Draghi ha recuperato la tradizione di attenzione alle fasce deboli della società ed ai territori più svantaggiati con coraggio e davanti alla platea sulla carta, meno interessata. E lo ha fatto ricordando la lezione dei grandi politici del dopoguerra, ovvero che si pensa agli ultimi quando si parla con i primi. Il tutto in un contesto di piena comprensione delle esigenze delle imprese e non senza ribadire quanto il suo Governo sia legato alla riuscita di questi progetti assieme a tutto il Paese.
I condannati del Mezzogiorno, per dirla alla Draghi, per la prima volta da decenni non si sono dovuti rivolgere ai meridionalisti del passato o agli studiosi che da anni denunciano queste condizioni, ma si sono visti rappresentare in pubblico da un premier nato sul Tevere e con studi a Boston. Uno che dei loro voti, i voti dei condannati, non sa che farsene, ma che ha chiaro quanto sia forte il nesso tra il Paese, il suo benessere e il recupero produttivo del Sud. Mai un premier è stato così netto, anzi spesso colpevolizzare il Mezzogiorno ha avuto una sua scuola di pensiero politica incarnata dalla premiership.
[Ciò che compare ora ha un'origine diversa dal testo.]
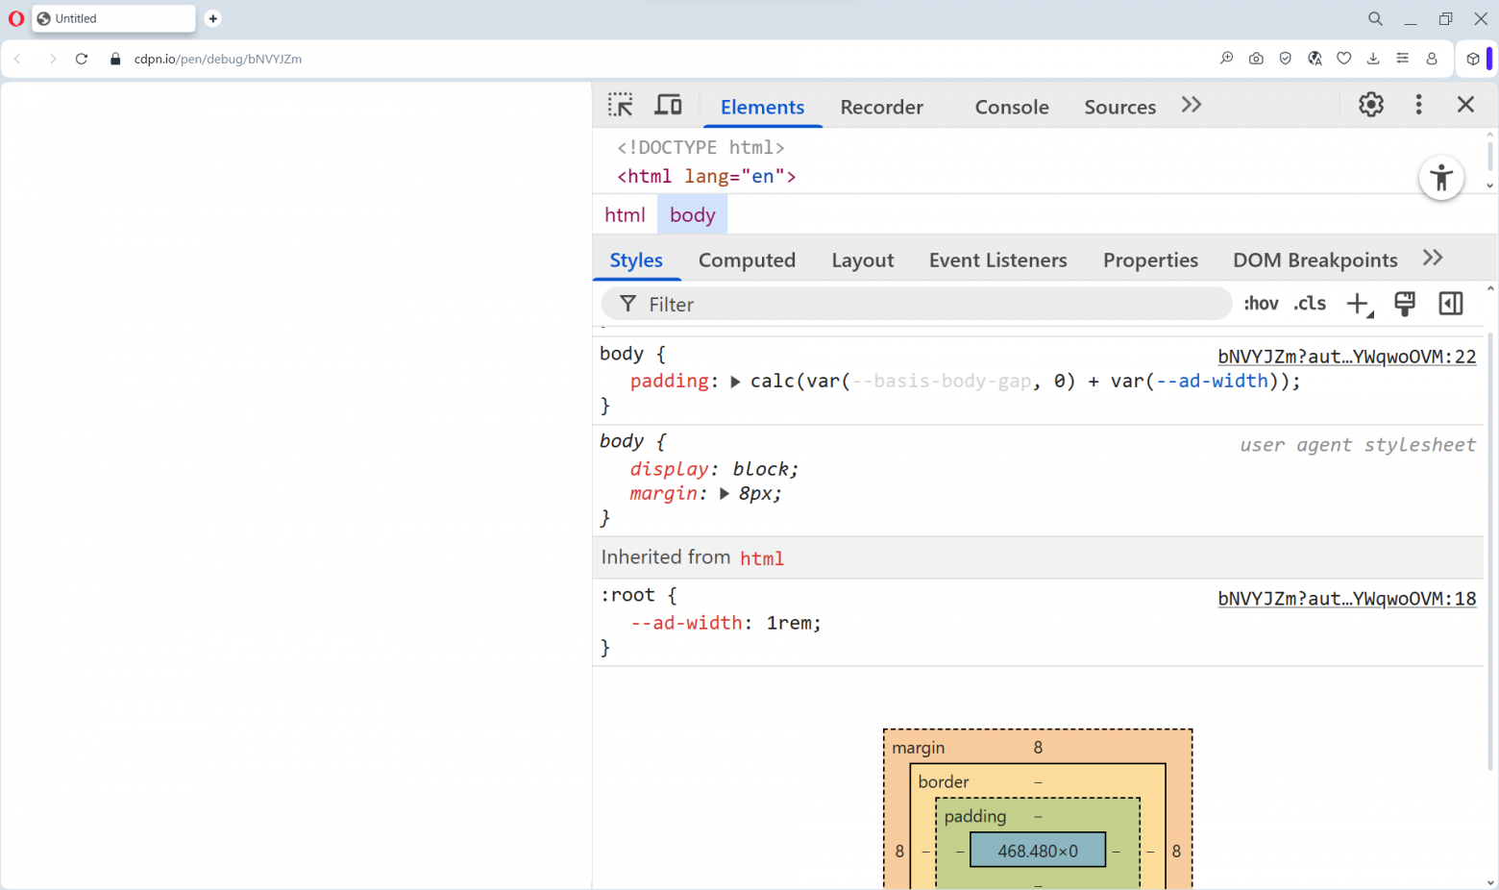This screenshot has height=890, width=1499.
Task: Switch to the Console tab
Action: (1011, 107)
Ora tocca ai governanti locali, gli esponenti dei condannati, cambiare rotta. Se sapranno uscire dal ruolo di ossessionati dal consenso e al contempo i cittadini del Mezzogiorno sapranno guardare oltre, eleggendo politici genuinamente indisponibili a sfruttare il bisogno per avere voti, allora potrà partire. Serve una scossa anche a livello locale, una nuova strada che sappia intercettare non tanto i fondi, quanto la nuova disponibilità che viene dal Governo a dare un svolta al futuro di questi territori.
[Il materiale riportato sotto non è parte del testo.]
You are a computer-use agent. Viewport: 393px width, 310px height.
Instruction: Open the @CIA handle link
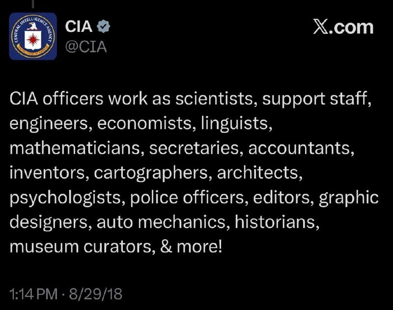point(86,47)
Se i condannati sapranno di esserlo, sapranno assumersi la responsabilità di avviare un percorso di crescita responsabile, potranno trovare, per la prima volta, chi li accoglie e li supporta, consapevole dei loro problemi. Non dovranno confrontarsi con i pregiudizi provinciali di chi, facendo la morale, sfrutta le debolezze del Sud per avere consenso. Sarebbe una vittoria per tutto il Meridione ed un primo passo per uscire dalla bolgia dei condannati e, piano piano, riveder le stelle.